*Click-target listing*.
○ ○ ○

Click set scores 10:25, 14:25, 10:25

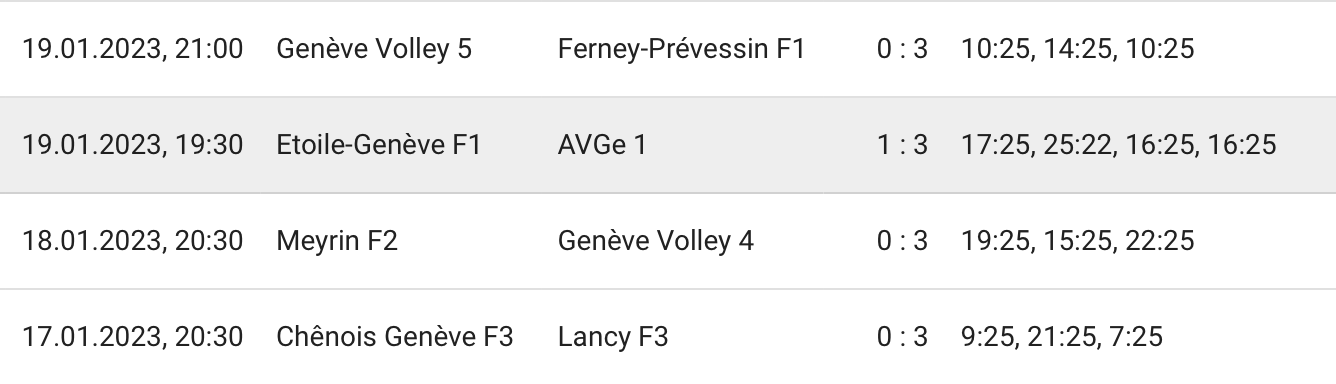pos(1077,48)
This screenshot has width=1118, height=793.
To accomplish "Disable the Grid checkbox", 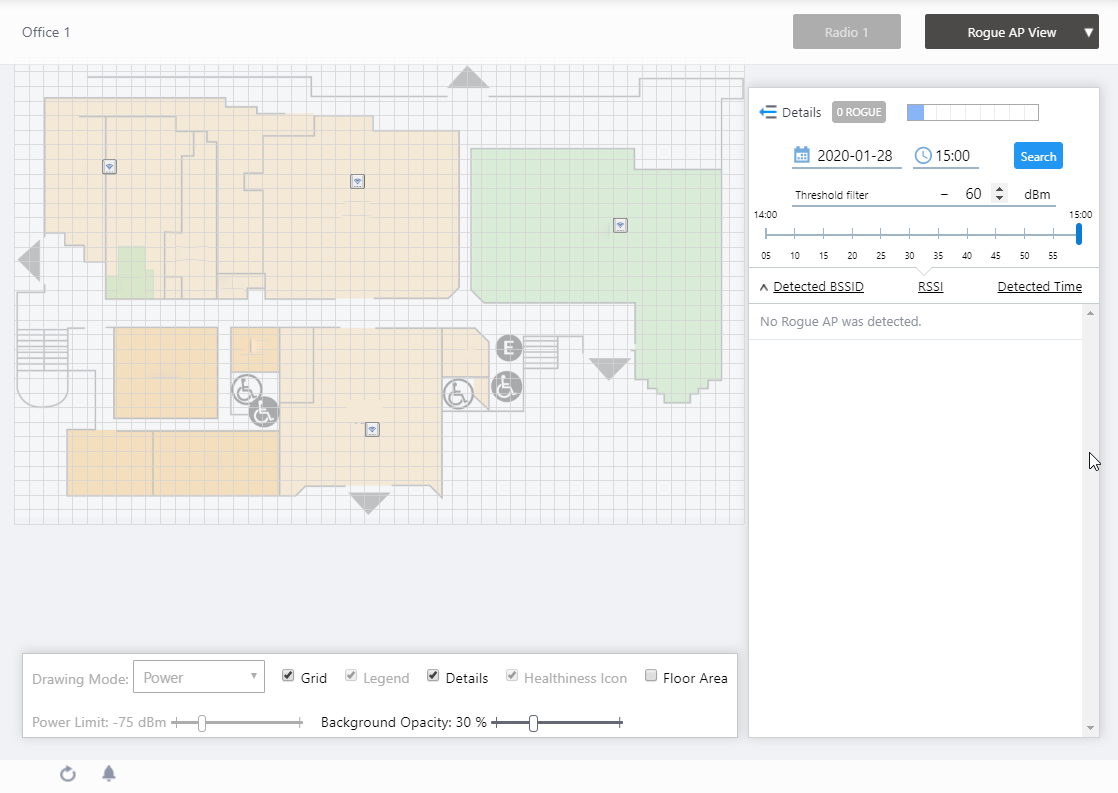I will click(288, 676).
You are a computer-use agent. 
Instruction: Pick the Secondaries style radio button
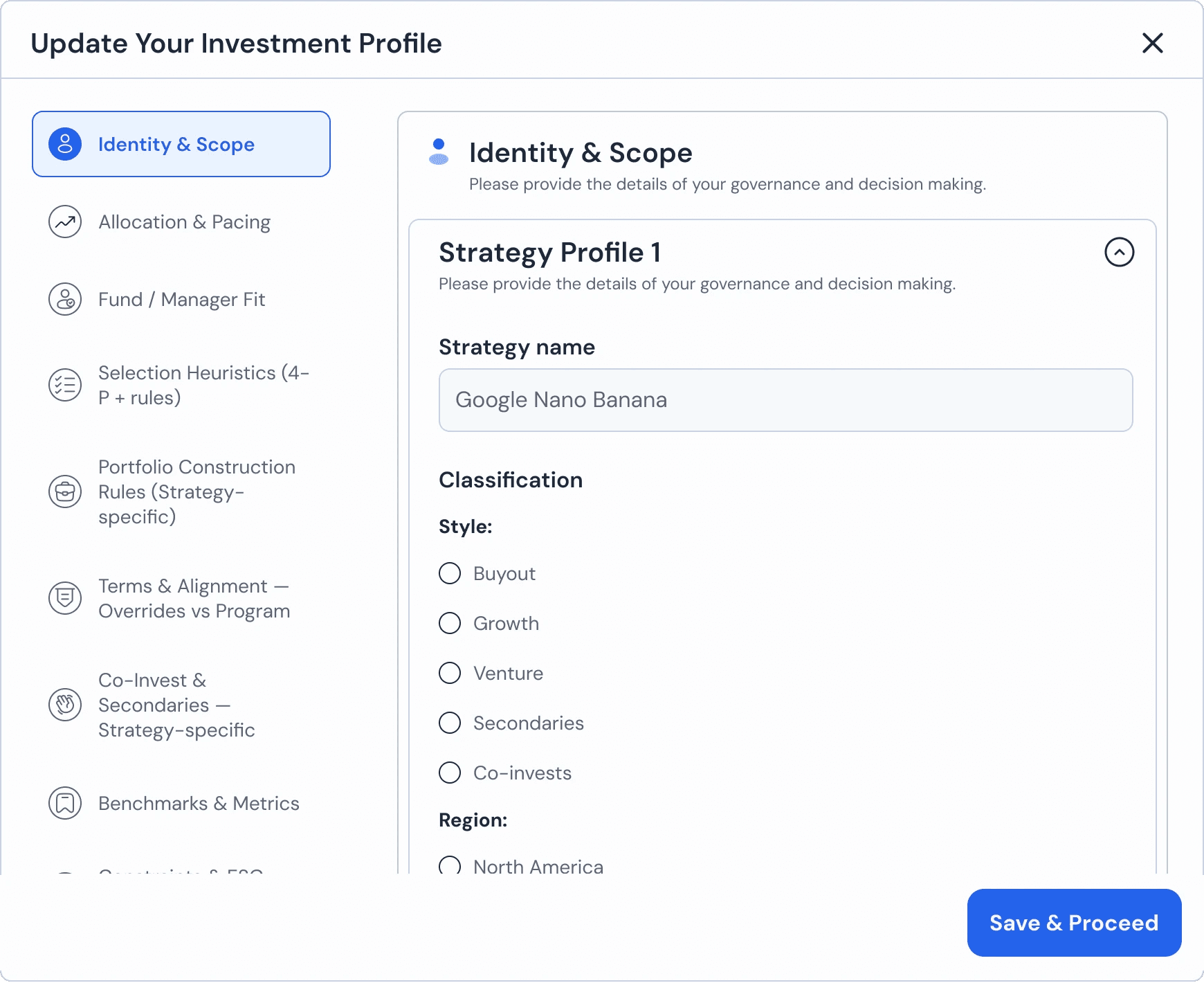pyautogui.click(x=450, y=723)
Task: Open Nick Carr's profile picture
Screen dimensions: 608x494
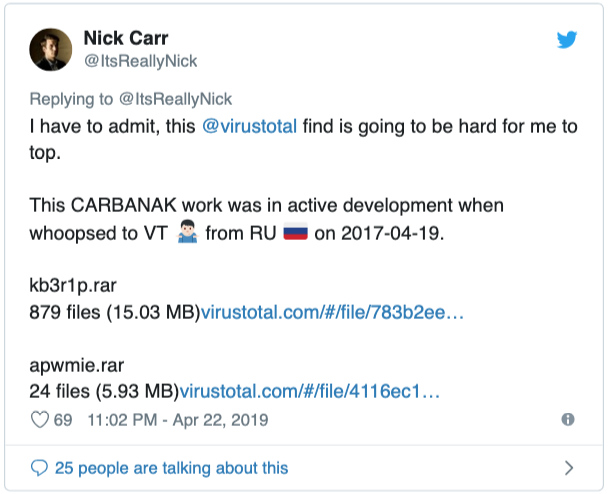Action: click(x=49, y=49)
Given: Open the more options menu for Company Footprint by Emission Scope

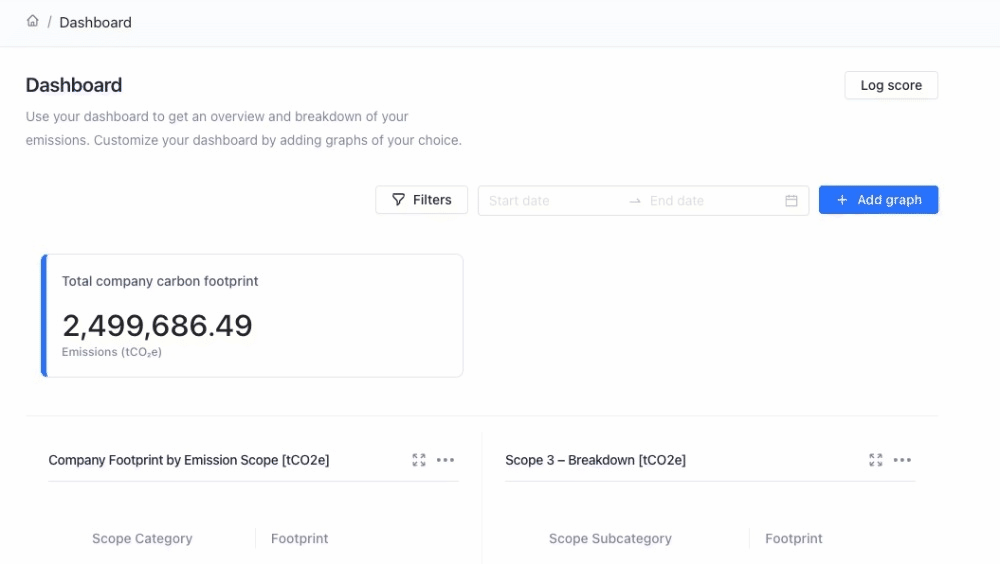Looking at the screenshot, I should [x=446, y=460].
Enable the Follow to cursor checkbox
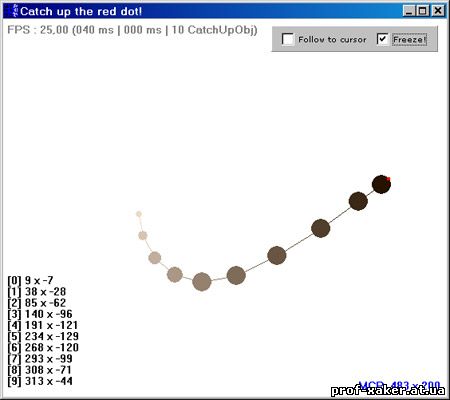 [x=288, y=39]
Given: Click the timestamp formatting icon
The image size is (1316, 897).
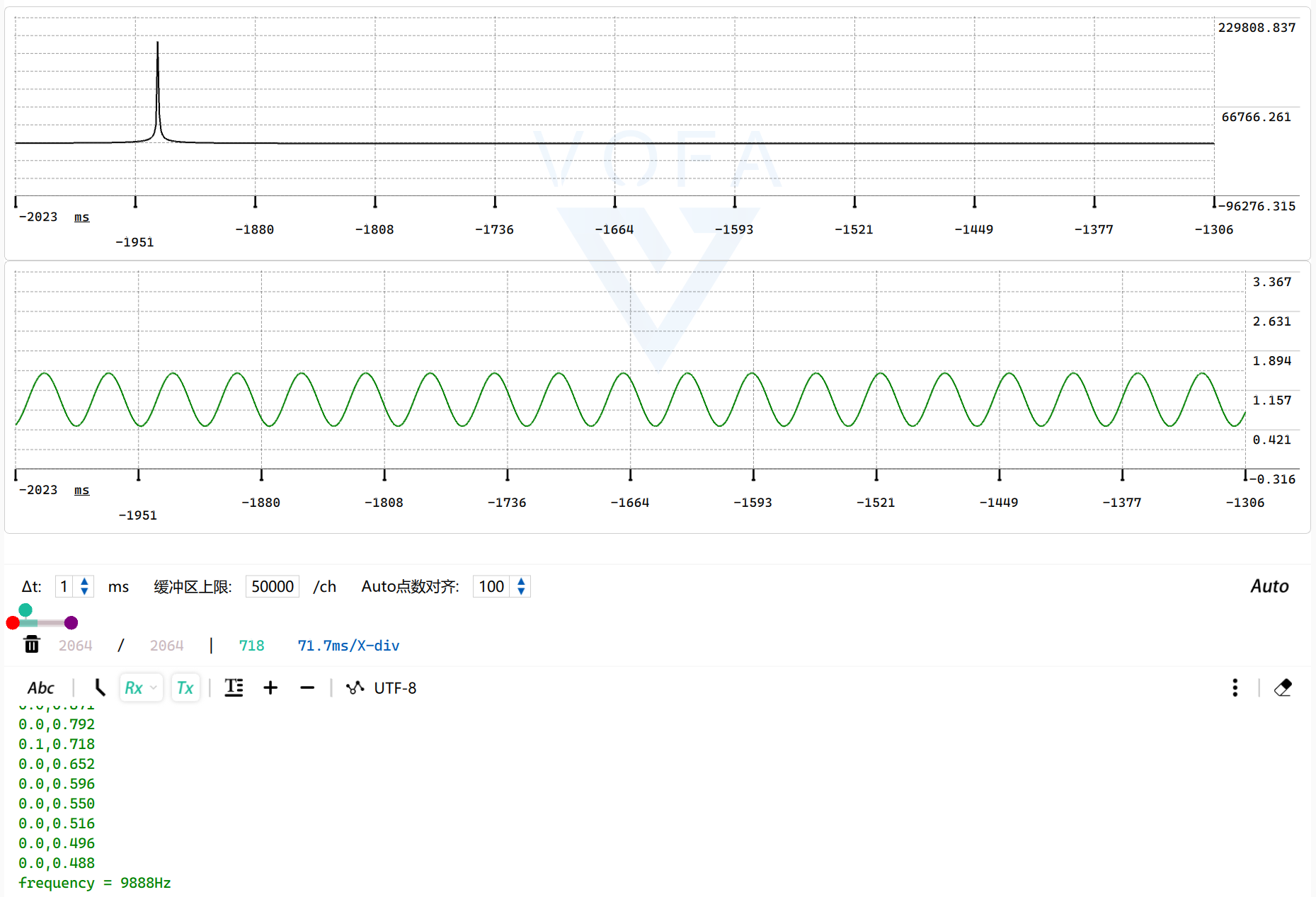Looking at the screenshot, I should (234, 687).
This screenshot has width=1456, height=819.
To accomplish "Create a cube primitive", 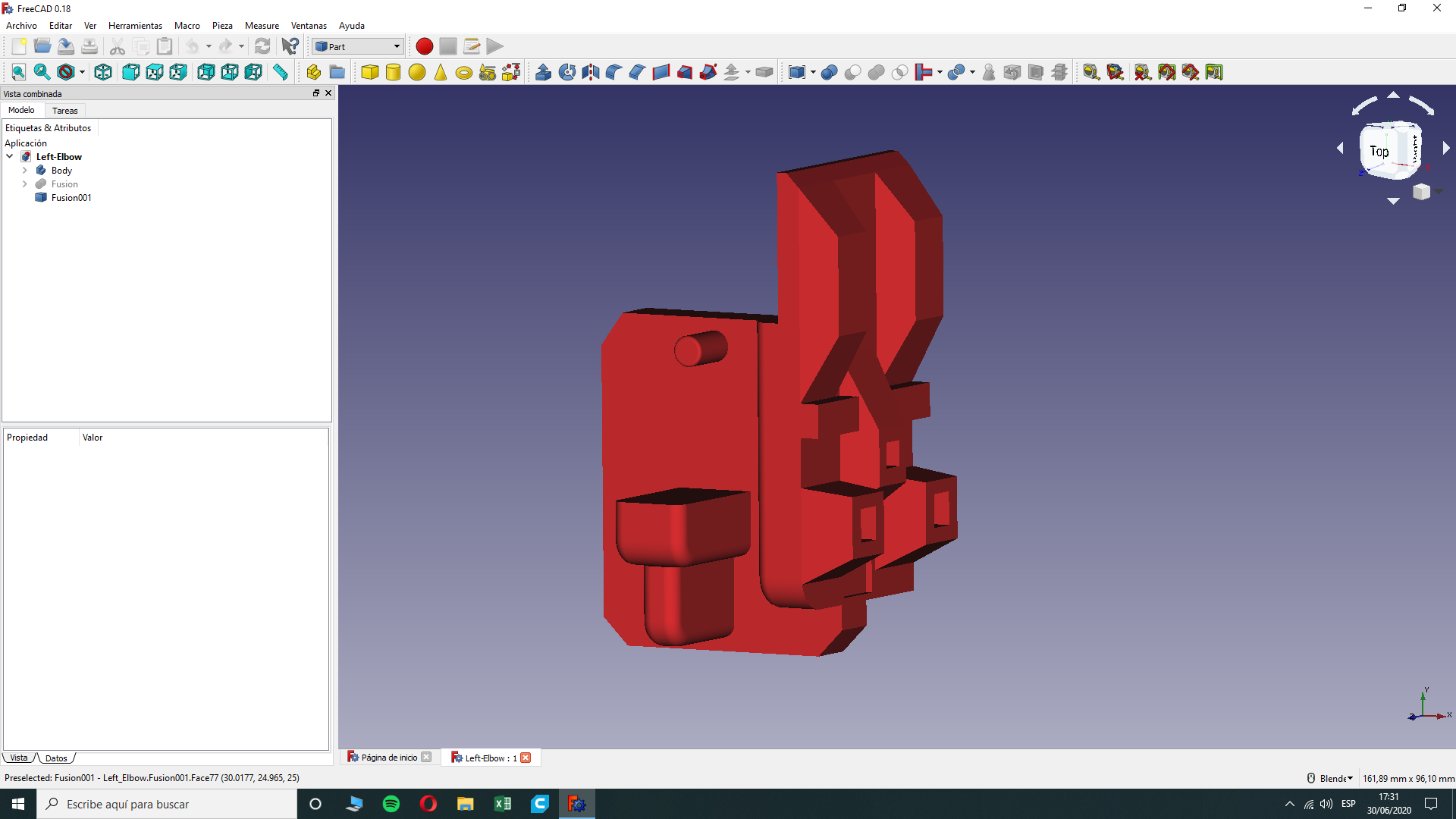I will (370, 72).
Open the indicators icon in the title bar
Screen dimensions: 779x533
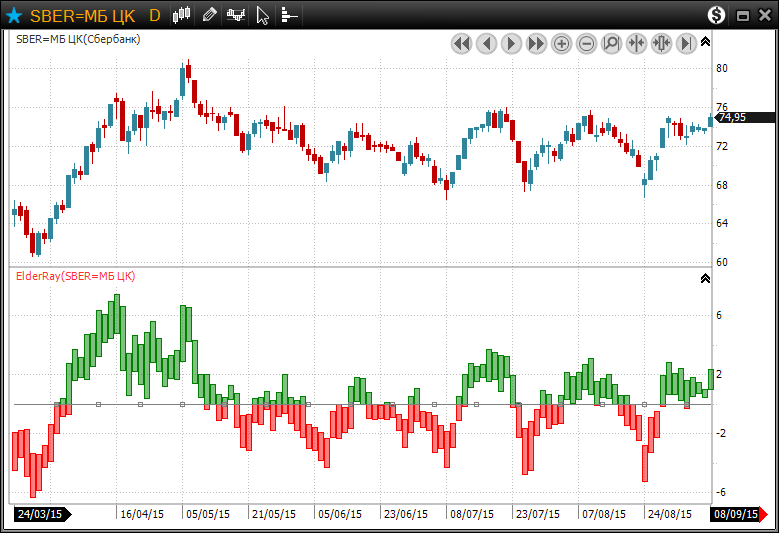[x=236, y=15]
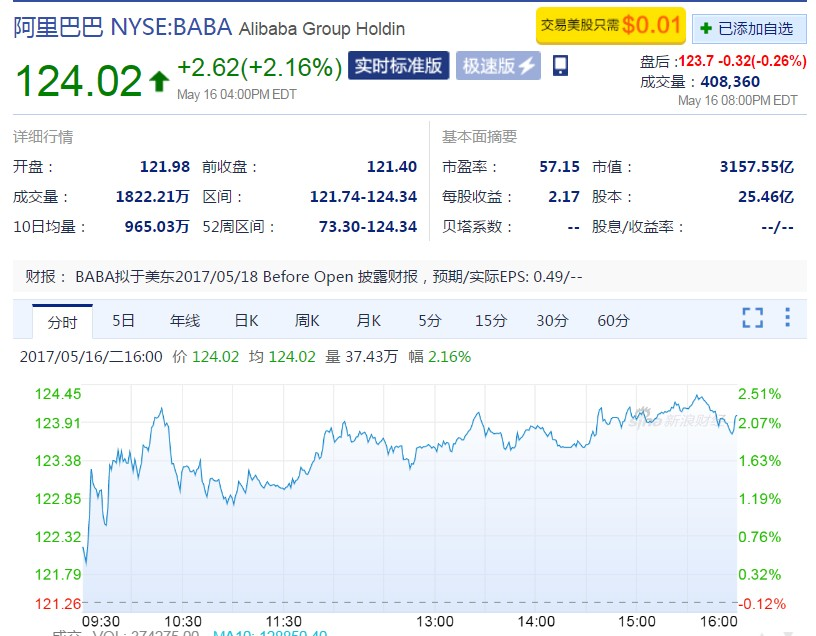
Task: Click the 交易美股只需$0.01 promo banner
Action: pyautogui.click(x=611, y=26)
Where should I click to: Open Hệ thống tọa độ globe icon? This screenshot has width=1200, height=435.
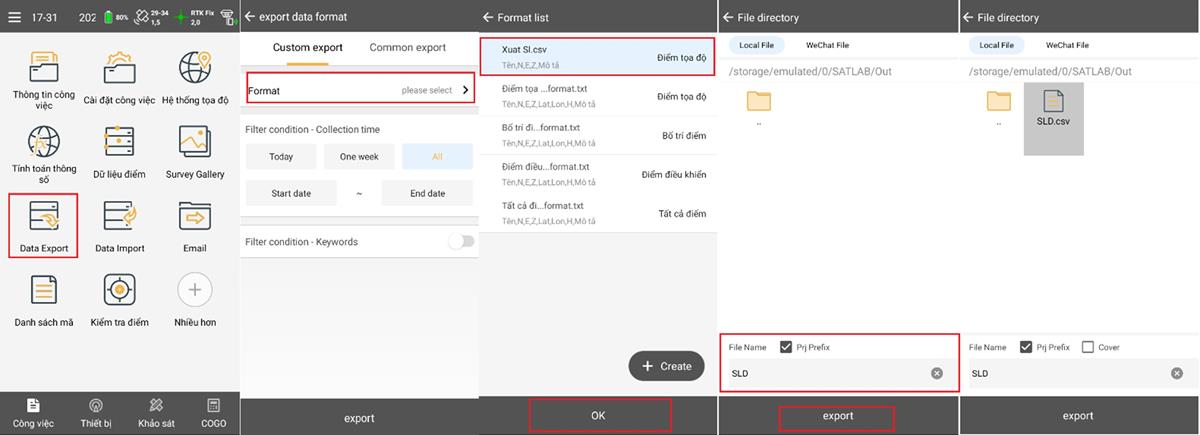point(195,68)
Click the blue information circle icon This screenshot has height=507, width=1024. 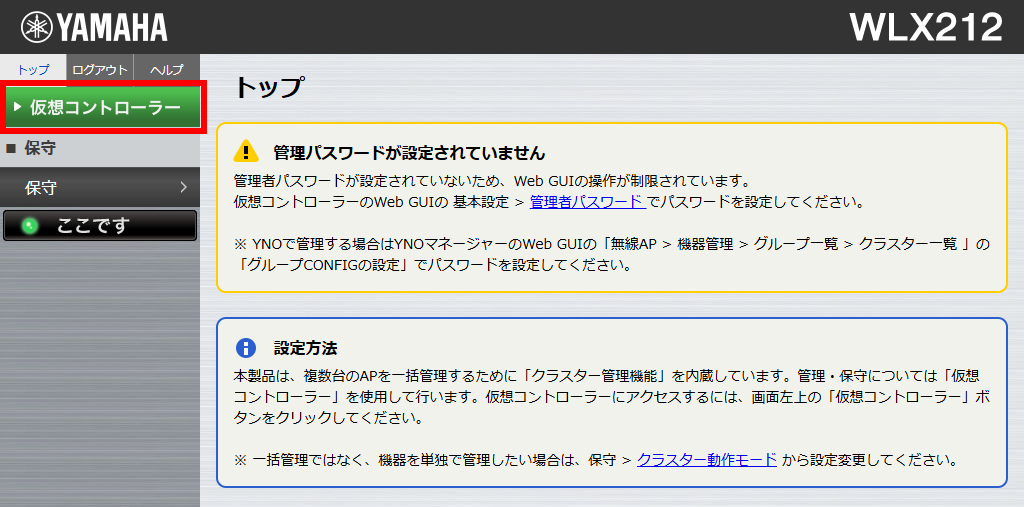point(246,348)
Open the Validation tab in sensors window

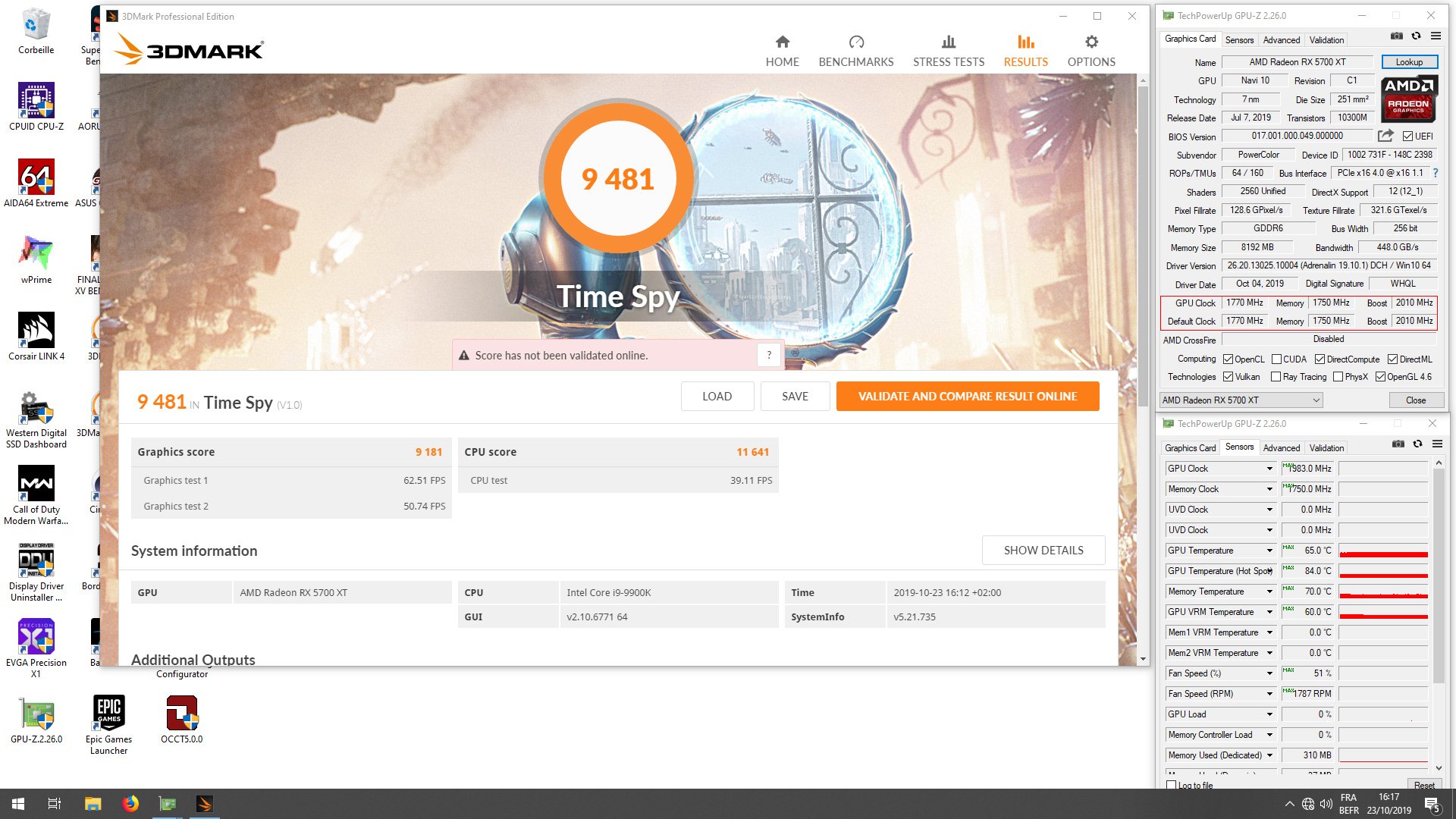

○ ○ ○

*OBJECTIVE*. Copy out the listing lines starting with the line containing "You are a computer-use agent." and continuing through the line containing "[x=288, y=39]", including both of those lines. Leave the pictures out of your answer.

*RESPONSE*.
You are a computer-use agent. 
Instruction: Pick the Secondaries style radio button
pyautogui.click(x=450, y=723)
Task: Open Nick Carr's profile picture
Screen dimensions: 608x494
Action: click(x=49, y=49)
Given: Open the more options menu for Company Footprint by Emission Scope

Looking at the screenshot, I should [x=446, y=460].
Enable the Follow to cursor checkbox
 [x=288, y=39]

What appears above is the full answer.